**REQUIRED ACTION:**
Report how many lines of these entries hold the string "computer"; reply with the number alone.

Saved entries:
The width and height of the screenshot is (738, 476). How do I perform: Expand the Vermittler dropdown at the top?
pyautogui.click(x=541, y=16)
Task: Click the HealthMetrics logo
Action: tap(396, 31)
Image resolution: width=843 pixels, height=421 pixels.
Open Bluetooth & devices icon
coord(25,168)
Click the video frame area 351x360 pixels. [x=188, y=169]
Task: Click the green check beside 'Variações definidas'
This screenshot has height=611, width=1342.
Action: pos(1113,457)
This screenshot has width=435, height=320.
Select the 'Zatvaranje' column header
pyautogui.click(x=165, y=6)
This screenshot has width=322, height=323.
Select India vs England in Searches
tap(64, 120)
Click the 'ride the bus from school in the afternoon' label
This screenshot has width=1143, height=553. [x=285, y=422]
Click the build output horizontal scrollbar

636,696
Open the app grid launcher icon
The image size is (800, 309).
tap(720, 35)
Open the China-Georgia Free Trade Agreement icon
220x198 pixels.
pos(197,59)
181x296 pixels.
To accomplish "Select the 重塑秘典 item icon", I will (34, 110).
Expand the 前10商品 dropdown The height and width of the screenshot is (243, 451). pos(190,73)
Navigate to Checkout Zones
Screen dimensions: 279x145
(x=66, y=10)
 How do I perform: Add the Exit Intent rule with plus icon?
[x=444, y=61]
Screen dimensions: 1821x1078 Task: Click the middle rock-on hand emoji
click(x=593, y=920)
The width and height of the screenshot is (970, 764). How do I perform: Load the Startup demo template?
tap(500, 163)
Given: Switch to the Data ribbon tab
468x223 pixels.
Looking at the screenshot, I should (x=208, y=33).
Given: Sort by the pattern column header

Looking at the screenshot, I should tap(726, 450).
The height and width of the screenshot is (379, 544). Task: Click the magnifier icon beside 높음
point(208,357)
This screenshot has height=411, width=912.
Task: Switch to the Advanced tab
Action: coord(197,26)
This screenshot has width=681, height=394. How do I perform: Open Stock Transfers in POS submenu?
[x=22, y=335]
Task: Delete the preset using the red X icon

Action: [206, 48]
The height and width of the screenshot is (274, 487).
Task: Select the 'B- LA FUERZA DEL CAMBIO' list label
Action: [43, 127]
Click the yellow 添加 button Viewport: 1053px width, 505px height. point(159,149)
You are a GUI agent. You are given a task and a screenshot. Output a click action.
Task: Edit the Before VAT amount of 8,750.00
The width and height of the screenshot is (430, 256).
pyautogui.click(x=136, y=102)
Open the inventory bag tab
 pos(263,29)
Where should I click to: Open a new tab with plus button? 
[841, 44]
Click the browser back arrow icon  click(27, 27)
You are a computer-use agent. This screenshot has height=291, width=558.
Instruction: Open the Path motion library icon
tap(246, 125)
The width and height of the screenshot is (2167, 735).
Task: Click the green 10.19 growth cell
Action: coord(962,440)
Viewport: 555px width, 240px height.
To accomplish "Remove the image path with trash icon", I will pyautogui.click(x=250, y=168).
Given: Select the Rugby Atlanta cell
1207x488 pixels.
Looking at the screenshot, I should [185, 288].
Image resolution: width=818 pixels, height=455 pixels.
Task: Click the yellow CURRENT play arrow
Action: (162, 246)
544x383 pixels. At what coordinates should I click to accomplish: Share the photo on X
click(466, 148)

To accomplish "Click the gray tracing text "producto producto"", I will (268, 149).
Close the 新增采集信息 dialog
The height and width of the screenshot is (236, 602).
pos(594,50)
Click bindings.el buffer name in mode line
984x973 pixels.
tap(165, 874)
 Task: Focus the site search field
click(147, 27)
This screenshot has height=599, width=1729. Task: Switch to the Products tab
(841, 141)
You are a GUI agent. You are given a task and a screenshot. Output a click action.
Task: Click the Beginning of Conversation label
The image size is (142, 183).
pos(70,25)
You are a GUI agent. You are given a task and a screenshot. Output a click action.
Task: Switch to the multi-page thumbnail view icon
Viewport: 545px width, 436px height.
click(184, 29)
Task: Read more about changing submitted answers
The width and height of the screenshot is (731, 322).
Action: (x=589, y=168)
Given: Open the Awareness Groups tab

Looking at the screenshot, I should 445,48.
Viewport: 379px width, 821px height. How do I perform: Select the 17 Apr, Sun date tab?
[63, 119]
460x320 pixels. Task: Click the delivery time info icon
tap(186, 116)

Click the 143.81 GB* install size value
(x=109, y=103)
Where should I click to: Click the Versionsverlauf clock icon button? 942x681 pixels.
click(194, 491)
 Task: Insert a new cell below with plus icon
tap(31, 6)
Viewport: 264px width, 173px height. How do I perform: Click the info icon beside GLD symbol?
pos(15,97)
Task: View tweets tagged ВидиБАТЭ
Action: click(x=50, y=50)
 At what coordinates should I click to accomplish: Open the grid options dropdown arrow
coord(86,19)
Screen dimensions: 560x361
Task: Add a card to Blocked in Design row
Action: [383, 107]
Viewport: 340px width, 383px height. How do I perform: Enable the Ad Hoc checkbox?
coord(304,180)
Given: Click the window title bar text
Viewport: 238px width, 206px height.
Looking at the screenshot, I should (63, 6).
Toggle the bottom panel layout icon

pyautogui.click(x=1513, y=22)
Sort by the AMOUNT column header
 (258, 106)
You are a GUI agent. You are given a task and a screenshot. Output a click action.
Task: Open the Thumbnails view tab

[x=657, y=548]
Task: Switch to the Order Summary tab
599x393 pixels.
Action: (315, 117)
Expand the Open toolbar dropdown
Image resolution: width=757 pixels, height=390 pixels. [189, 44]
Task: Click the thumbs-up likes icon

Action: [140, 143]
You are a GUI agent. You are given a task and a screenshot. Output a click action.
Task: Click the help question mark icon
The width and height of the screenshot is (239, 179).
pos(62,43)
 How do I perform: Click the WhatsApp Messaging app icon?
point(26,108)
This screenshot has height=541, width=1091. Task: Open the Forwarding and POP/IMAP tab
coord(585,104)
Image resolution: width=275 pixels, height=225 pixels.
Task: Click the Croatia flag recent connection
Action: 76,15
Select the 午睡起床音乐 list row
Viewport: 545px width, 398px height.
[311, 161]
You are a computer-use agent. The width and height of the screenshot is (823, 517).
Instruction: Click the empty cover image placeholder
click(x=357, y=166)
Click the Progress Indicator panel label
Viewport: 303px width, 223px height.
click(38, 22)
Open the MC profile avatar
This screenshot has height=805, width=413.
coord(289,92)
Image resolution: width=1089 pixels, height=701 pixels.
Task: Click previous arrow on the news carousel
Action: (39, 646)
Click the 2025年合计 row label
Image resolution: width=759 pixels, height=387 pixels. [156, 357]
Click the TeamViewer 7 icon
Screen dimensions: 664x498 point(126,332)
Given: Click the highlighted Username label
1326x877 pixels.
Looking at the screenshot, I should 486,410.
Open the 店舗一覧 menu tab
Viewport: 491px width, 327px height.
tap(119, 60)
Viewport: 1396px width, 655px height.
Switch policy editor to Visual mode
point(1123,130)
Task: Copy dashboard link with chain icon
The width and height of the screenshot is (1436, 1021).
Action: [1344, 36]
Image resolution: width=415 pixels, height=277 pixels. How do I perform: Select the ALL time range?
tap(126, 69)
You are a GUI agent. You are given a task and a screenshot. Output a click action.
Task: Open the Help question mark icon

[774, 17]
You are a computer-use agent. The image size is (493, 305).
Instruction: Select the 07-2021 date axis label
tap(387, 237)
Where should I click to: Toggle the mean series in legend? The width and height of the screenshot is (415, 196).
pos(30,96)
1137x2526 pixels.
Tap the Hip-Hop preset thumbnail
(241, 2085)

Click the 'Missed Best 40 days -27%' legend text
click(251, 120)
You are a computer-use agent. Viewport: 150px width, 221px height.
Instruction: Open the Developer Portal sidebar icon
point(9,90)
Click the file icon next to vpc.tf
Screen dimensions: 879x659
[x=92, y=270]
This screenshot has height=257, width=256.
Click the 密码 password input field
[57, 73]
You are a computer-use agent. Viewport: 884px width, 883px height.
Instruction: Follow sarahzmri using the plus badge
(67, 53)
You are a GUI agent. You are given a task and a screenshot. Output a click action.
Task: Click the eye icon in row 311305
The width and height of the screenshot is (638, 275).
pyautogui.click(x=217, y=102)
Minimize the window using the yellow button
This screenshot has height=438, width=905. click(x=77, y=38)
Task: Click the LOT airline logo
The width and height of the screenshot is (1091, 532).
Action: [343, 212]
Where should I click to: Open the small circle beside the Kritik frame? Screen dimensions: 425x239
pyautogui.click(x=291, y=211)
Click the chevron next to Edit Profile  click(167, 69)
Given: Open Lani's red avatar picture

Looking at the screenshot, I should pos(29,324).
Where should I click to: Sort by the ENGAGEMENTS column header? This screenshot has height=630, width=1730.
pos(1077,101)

**RESPONSE AREA:**
5